Disseminated intravascular coagulation was induced in rats by injection of endotoxin and subsequent infusion of a large volume of isotonic saline. Fibrin deposition and fibrin removal in kidneys, lungs, liver, and spleen during this period were studied by the use of 131-I-fibrinogen. It was found that the radioactivity was deposited and lysed following a distinct time-dependent pattern in the organs studied. An early deposition and early removal in kidneys and lungs, and a later peak and more delayed fall of activity in spleen and liver were observed.
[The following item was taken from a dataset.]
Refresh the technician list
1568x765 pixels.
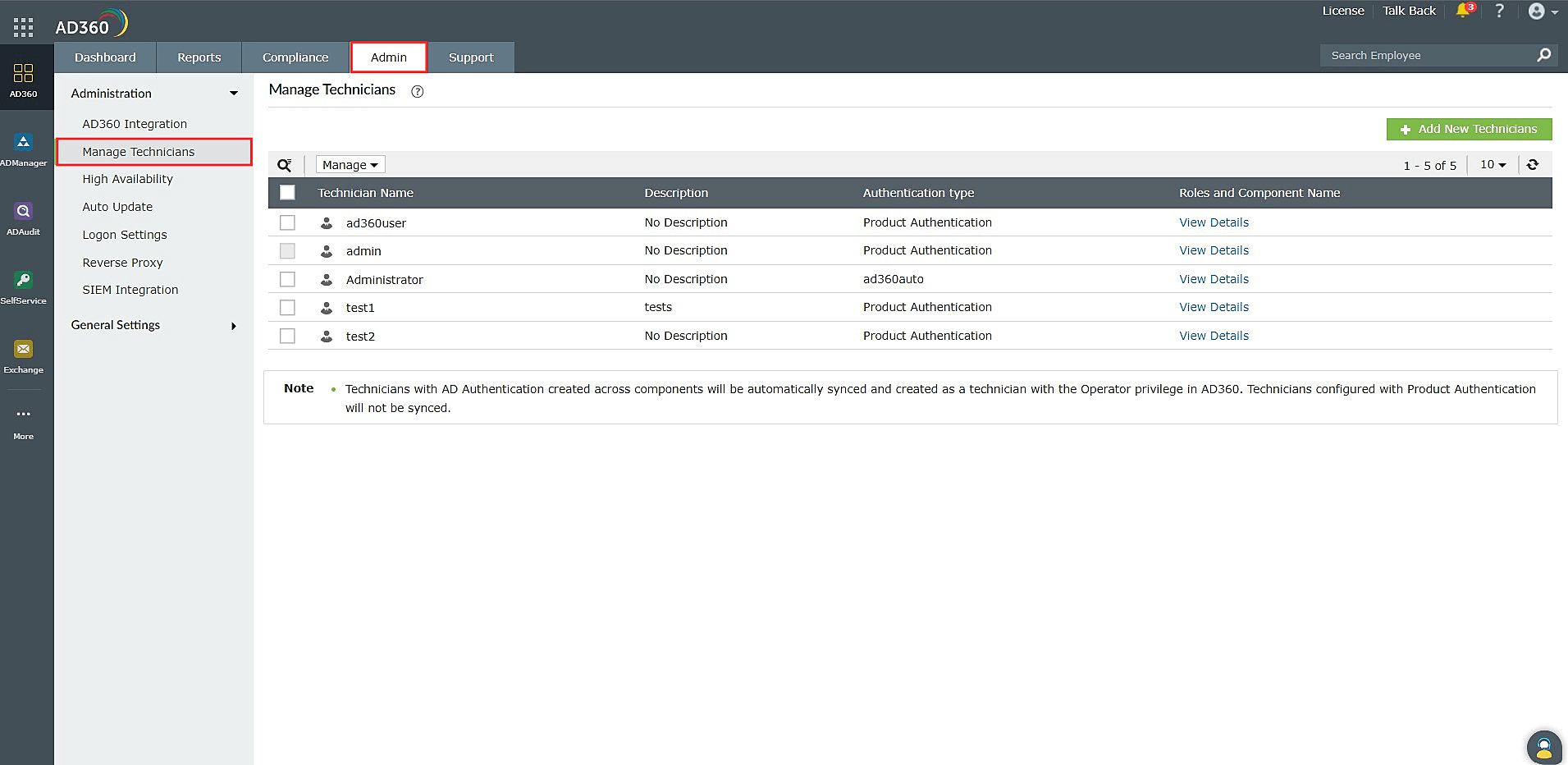click(1534, 164)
The activity in kidneys and lungs was attributed to fibrin thrombi, while that in spleen and liver probably was due to true fibrin deposition as well as to reticulo-endothelial phagocytosis of fibrinogen/fibrin degradation products. This pattern was not only observed when the 131-I-fibrinogen was injected before triggering DIC with endotoxin, but also when it was injected at the time of maximum glomerular fibrin deposition. It therefore appears that in DIC fibrin deposition and removal may be overlapping to a much greater degree than assumed before. Neither the coagulation potential nor the fibrinolytic system nor the reticulo-endothelial clearance may be entirely exhausted even in the most severe cases of DIC in rats.